- EXTRACT PROVIDED
The proposed new intermediate track for civil litigation

Stephen Innes, barrister at 4 New Square, looks at the impact for direct access clients of the proposed new intermediate track for civil claims worth between £25,000 and £100,000

Background: the existing litigation tracks

Under the existing civil procedure regime, most civil claims are allocated to one of three "tracks”, which are used to determine the procedural rules and directions which apply and the level of costs which can be recovered by the successful party from the opponent:

• the small claims track: the general rule is that very little in the way of legal costs are recoverable in a claim on the small claims track; it catches claims valued at up to £10,000 (except in housing and personal injury claims, where the limit is £1,000);

• the fast track: the financial limit for this track is £25,000, although some more complex claims are excluded (typically those where the trial would last more than a day); for some types of personal injury claims, the costs recoverable from the other party are fixed in amount, and for all trials the recoverable advocate's fees are fixed;

• the multi-track: this is for all other claims worth more than the fast track limit and/or too complex for the fast track; costs are not fixed, but, subject to some exceptions, are subject to costs management – the process by which a party (other than a litigant in person) is required to file and serve a costs budget for the case early on in the litigation and for that budget to be agreed by the opposing party or fixed by the court.

Reviewing the rules

Lord Justice Jackson is a Court of Appeal Judge who, in the last 9 years, has produced reports on the costs of civil litigation, leading to the development of new costs rules. In January 2016 he gave a speech in which he suggested that fixed costs should be extended to all fast track cases, and to some cases in the multi-track worth up to £250,000.

In July 2017 Jackson LJ produced a supplementary report on fixed costs. This contains a number of recommendations, such as for extending fixed costs in the fast track. In this blog post I concentrate on one of his proposals: for a new track to be created, the "intermediate track”, between the fast track and the multi-track.

- PROVIDED DATA
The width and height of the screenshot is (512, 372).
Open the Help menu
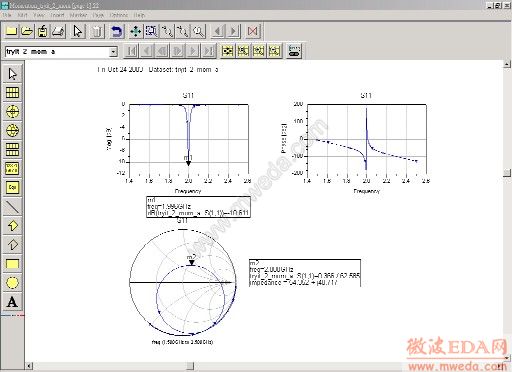(139, 15)
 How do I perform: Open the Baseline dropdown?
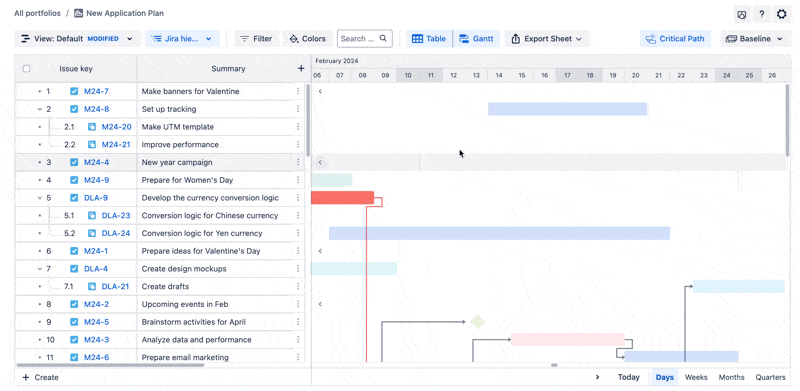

- EXERCISE INSTRUCTIONS
1. According to the article on the intermediate track, what is the financial limit for the fast track?
2. Please repeat the passage of the article on the intermediate track from "Lord Justice Jackson" to "up to £250,000.".

- ANSWERS IN ORDER
1. £25,000

2.
Lord Justice Jackson is a Court of Appeal Judge who, in the last 9 years, has produced reports on the costs of civil litigation, leading to the development of new costs rules. In January 2016 he gave a speech in which he suggested that fixed costs should be extended to all fast track cases, and to some cases in the multi-track worth up to £250,000.